Return the rows below verbatim, beginning with the row that contains "Screenshot is 1025x1201." and continuing through the row that contains "Unekoa (129, 191)".

Stored data >>
--- BEGIN ---
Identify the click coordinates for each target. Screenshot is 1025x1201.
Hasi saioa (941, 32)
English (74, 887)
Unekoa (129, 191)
--- END ---
--- BEGIN ---
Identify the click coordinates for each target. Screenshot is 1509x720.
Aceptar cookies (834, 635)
--- END ---
Problem solution >>
Identify the click coordinates for each target. Screenshot is 1025x1201.
Hasi saioa (941, 32)
English (74, 887)
Unekoa (129, 191)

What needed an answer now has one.